--- START ---

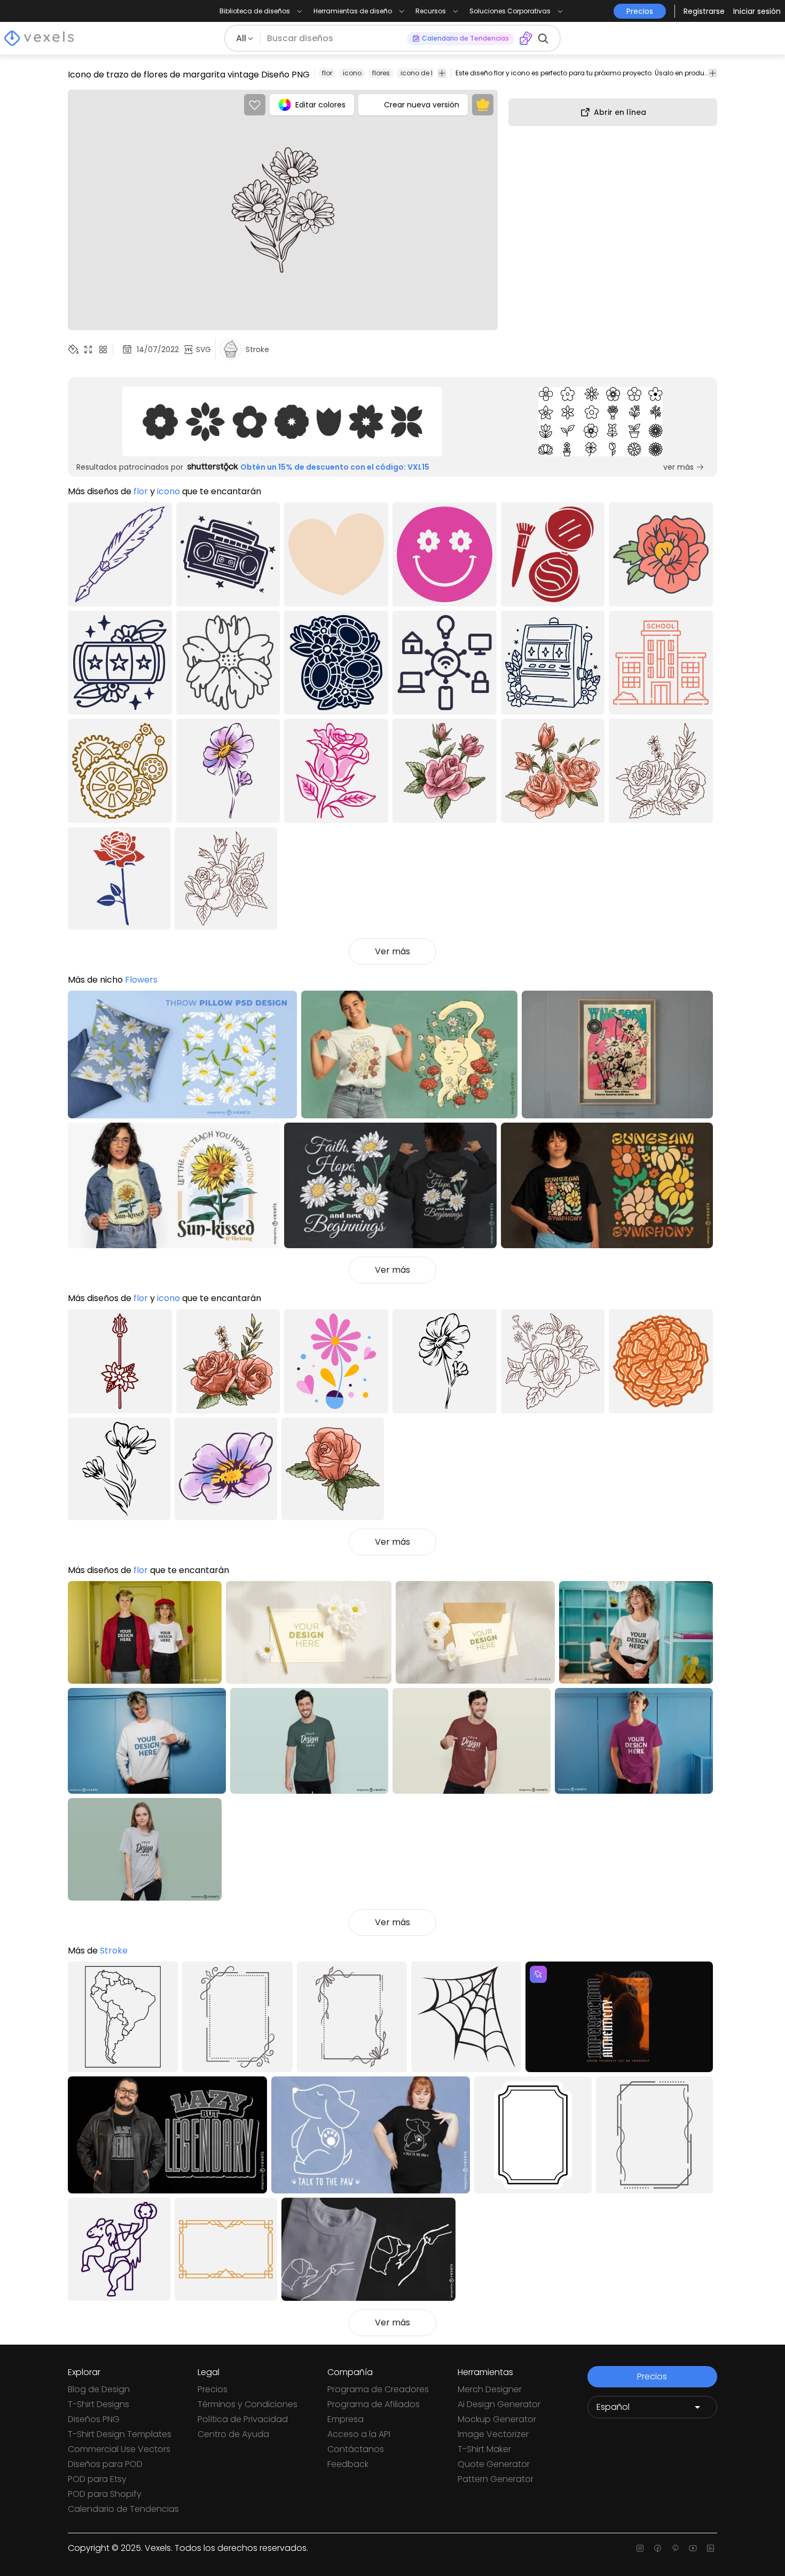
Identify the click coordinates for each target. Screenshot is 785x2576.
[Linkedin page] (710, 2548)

--- END ---
--- START ---

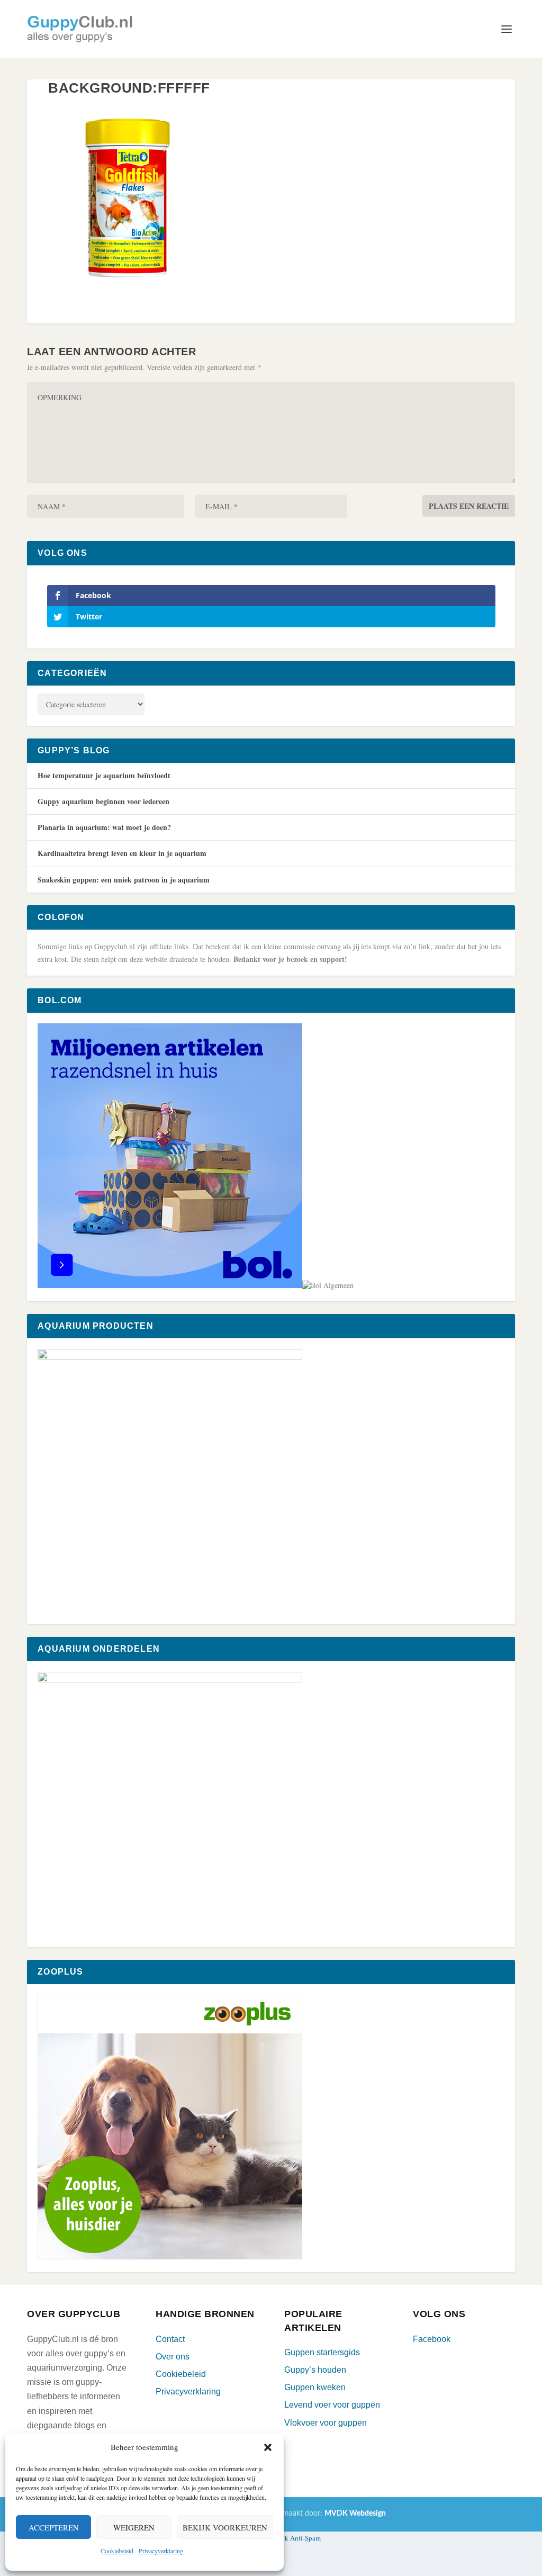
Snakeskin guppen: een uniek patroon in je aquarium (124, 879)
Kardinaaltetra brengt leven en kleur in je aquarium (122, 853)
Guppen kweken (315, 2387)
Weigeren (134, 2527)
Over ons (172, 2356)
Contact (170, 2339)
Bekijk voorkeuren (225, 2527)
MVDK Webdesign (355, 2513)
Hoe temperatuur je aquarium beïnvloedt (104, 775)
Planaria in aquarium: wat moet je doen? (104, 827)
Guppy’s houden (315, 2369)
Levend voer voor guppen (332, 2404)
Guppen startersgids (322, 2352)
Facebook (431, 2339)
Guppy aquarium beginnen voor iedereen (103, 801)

--- END ---
--- START ---

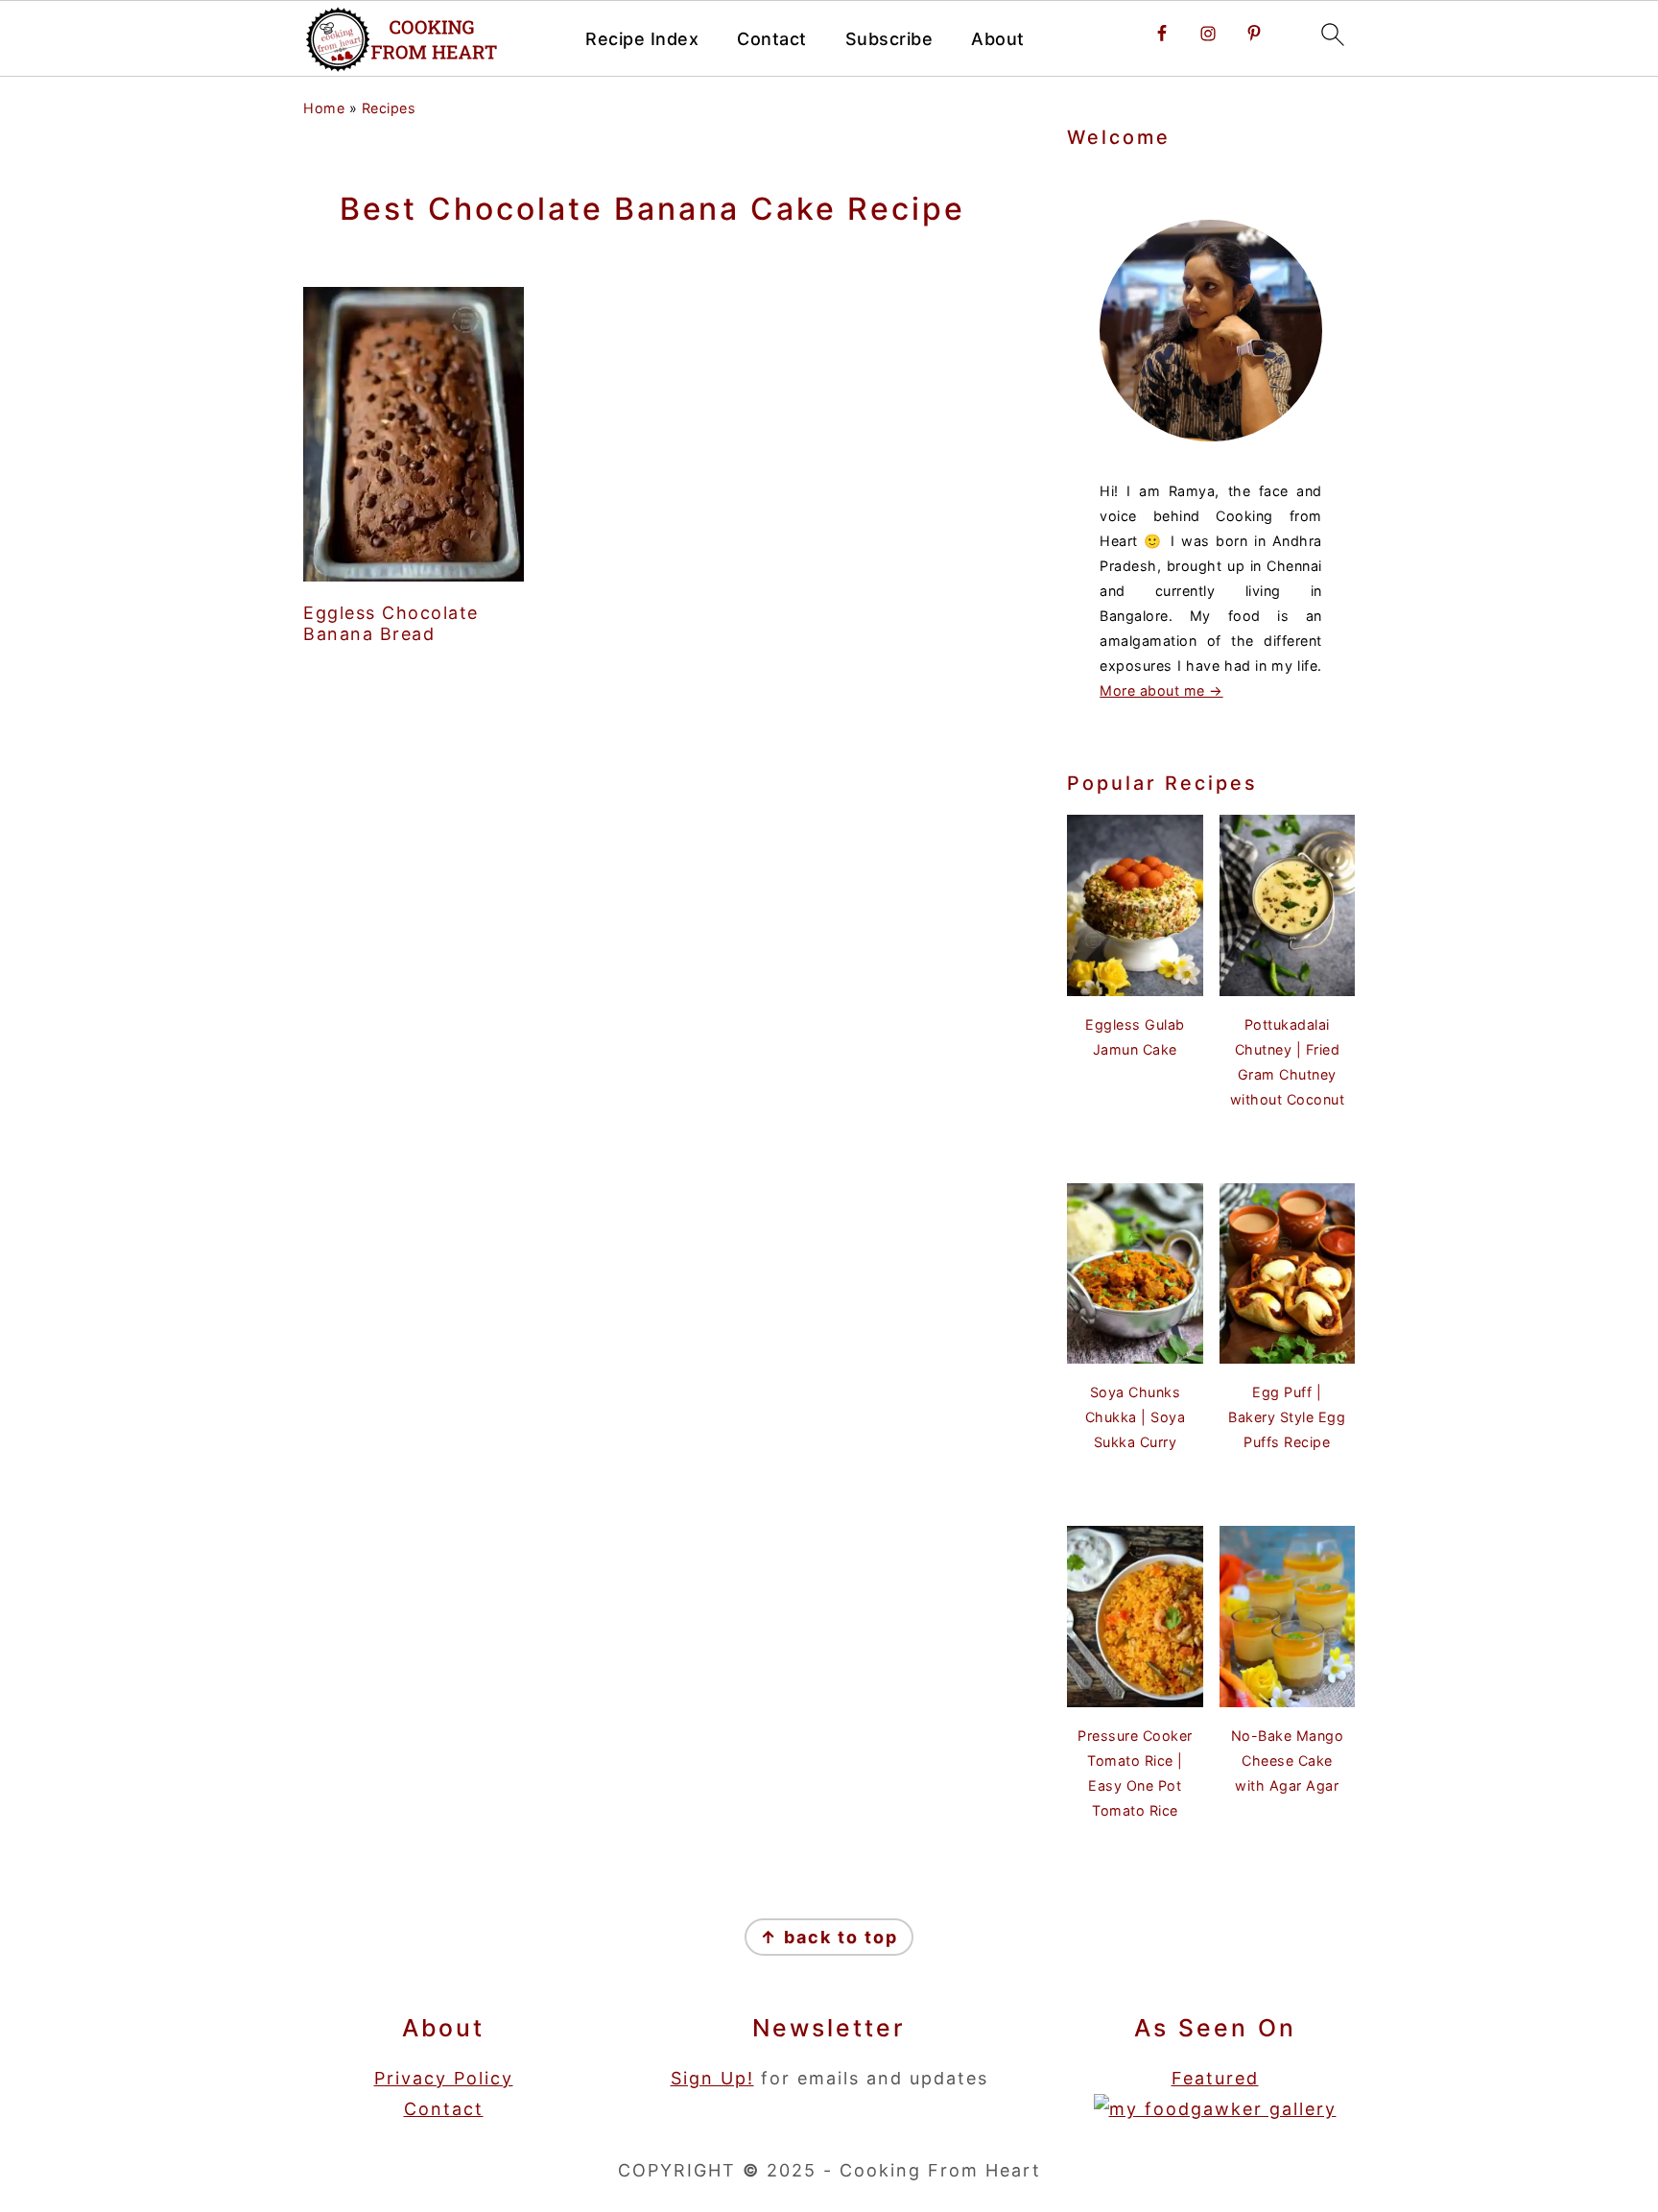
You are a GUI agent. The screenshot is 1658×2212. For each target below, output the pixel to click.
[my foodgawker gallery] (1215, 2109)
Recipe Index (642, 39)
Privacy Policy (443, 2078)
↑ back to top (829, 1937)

--- END ---

### Problem statement:
From the records above, transcribe without alteration every line from the one with "Snakeskin guppen: een" to the one with "Guppy aquarium beginnen", inclusive.

### Reply to the task:
Snakeskin guppen: een uniek patroon in je aquarium (124, 879)
Kardinaaltetra brengt leven en kleur in je aquarium (122, 853)
Guppen kweken (315, 2387)
Weigeren (134, 2527)
Over ons (172, 2356)
Contact (170, 2339)
Bekijk voorkeuren (225, 2527)
MVDK Webdesign (355, 2513)
Hoe temperatuur je aquarium beïnvloedt (104, 775)
Planaria in aquarium: wat moet je doen? (104, 827)
Guppy’s houden (315, 2369)
Levend voer voor guppen (332, 2404)
Guppen startersgids (322, 2352)
Facebook (431, 2339)
Guppy aquarium beginnen voor iedereen (103, 801)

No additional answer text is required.